SELECTION

▬▬▬

FreeRADIUS, radsec and dnssec
Hi, werecently had a discussion about FreeRADIUS and radsec. The DFN which ist the central hub for the German eduroam wants the universities to migrate to radsec. But the DFN thinks there are stil some issues with FreeRADIUS 3 so that is why they advertise to use radsecproxy. They did not tell me yet what the issues were, but as far as I understood they wanted to have a dynamic home server resolution based on realms in eduroam. Basically that seems to be a good idea but the problem is, how to estalish mutual trust with dynamic home servers. Here DNSSEC and especially the TLSA RR comes into play. Is it possible to add trust to FreeRADIUS 3 based on a TLSA RR verified by DNSSEC so my RADIUS server can trust the remote RADIUS server based on the comparison of its server certificate and the according TLSA RR in DNS of the home organisation? I know establishing this kind of mutiual trust work good for e-mail systems. The system is called DANE. See RFC 7671 for detailed information about DANE. Basically this the short version of this mail would be: Can the FreeRADIUS project add DANE authentication and verification of home servers to its features? Mit freundlichen Grüßen, Michael Schwartzkopff -- [*] sys4 AG http://sys4.de, +49 (89) 30 90 46 64 Schleißheimer Straße 26/MG, 80333 München Sitz der Gesellschaft: München, Amtsgericht München: HRB 199263 Vorstand: Patrick Ben Koetter, Marc Schiffbauer, Wolfgang Stief Aufsichtsratsvorsitzender: Florian Kirstein
On Apr 6, 2017, at 9:07 AM, Michael Schwartzkopff <ms@sys4.de> wrote:
But the DFN thinks there are stil some issues with FreeRADIUS 3 so that is why they advertise to use radsecproxy.
TBH, radsecproxy is a bit easier, because it's a dedicated proxy. And it doesn't have configuration for non-proxy functionality, because that doesn't exist.
Basically that seems to be a good idea but the problem is, how to estalish mutual trust with dynamic home servers.
Here DNSSEC and especially the TLSA RR comes into play.

▬▬▬

GIVEN MATERIAL

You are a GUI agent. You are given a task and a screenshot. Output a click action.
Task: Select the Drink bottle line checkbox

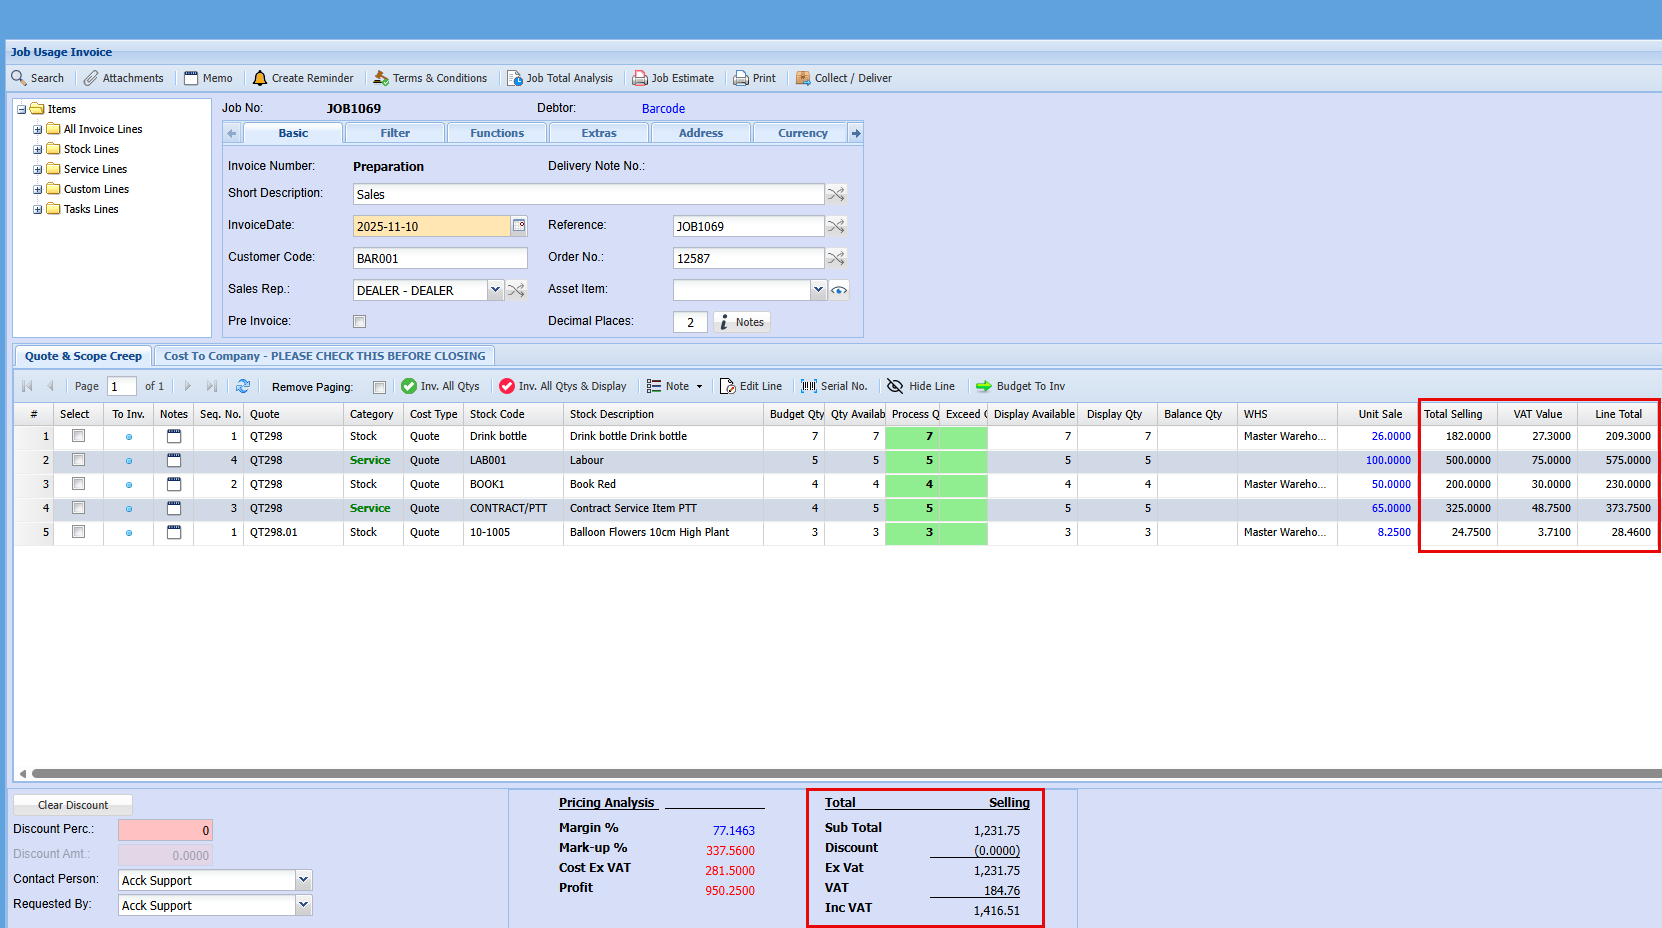(78, 436)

▬▬▬

INSTRUCTIONS
(A) Summarize the FreeRADIUS thread in three sentences.
(B) Reproduce the stretch of the FreeRADIUS thread from "TBH, radsecproxy is" through "that doesn't exist.".
(C) Answer these questions from the FreeRADIUS thread:
(i) Which organization is named as the central hub for the German eduroam?
(ii) Which RFC is cited for detailed information about DANE?
(iii) According to the reply, why is radsecproxy a bit easier?
Rely only on the FreeRADIUS thread.

IN RESPONSE
(A) Michael Schwartzkopff writes that the DFN, the central hub for German eduroam, wants universities to migrate to radsec but advertises radsecproxy because it thinks FreeRADIUS 3 still has some issues. He asks whether FreeRADIUS 3 can trust a remote home server by comparing its server certificate with a TLSA record verified by DNSSEC, and whether the project can add DANE authentication and verification of home servers. A reply says radsecproxy is a bit easier because it is a dedicated proxy with no configuration for non-proxy functionality.

(B)
TBH, radsecproxy is a bit easier, because it's a dedicated proxy. And it doesn't have configuration for non-proxy functionality, because that doesn't exist.

(C)
(i) The DFN.
(ii) RFC 7671.
(iii) It is a dedicated proxy, so it has no configuration for non-proxy functionality.